SNVSBS7B December 2021 – December 2024 LM5168 , LM5169
PRODUCTION DATA
For most applications, choose an inductance such that the inductor ripple current, ΔIL, is between 30% and 50% of the rated load current at nominal input voltage. Use Equation 26 to calculate the inductance. For this example, assume VIN = 12 V, FSW = 500 kHz, and a ripple current of 30% of 0.3A. This gives us an inductance of about 65 μH. Choose the next standard value of 68 μH for this design. Next, use Equation 27 to calculate the actual inductor ripple current across the input voltage range. Finally, use Equation 28 to determine the peak inductor current at our maximum input voltage and compare with the current limit of the LM5168. Arrive at a peak current of about 0.37 A at VIN = 115 V, which is less than the current limit of the LM5168.

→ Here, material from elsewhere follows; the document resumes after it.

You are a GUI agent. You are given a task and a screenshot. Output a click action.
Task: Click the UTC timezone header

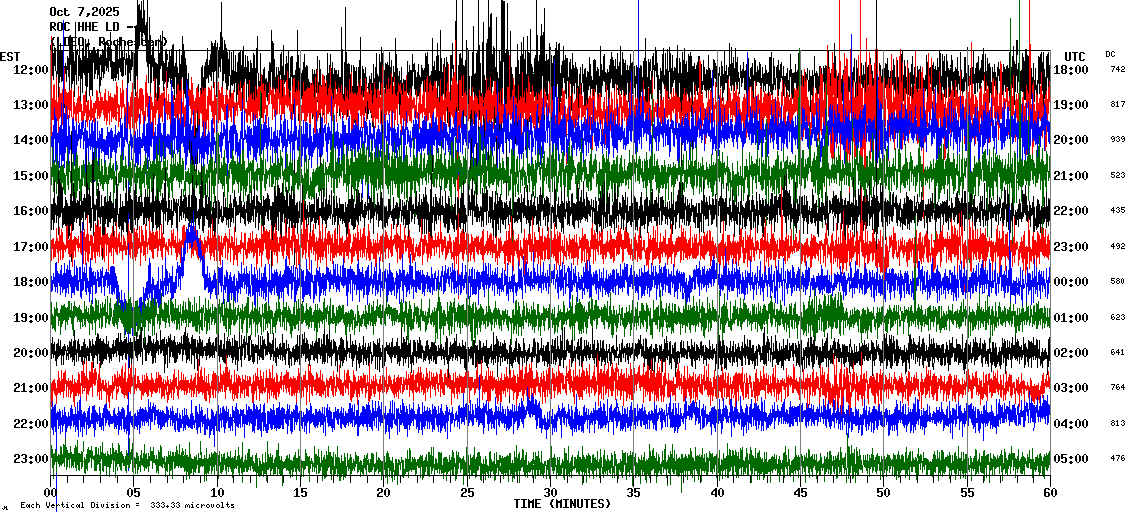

Ideally, the saturation current rating of the inductor is at least as large as the peak current limit. This size makes sure that the inductor does not saturate even during a short circuit on the output. When the inductor core material saturates, the inductance falls to a very low value, causing the inductor current to rise very rapidly. Although the valley current limit is designed to reduce the risk of current run-away, a saturated inductor can cause the current to rise to high values very rapidly. This can lead to component damage. Do not allow the inductor to saturate. Inductors with a ferrite core material have very hard saturation characteristics, but usually have lower core losses than powdered iron cores. Powered iron cores exhibit a soft saturation, allowing some relaxation in the current rating of the inductor. However, powered iron cores have more core losses at frequencies above about 1 MHz. In any case, the inductor saturation current must not be less than the maximum peak inductor current at full load.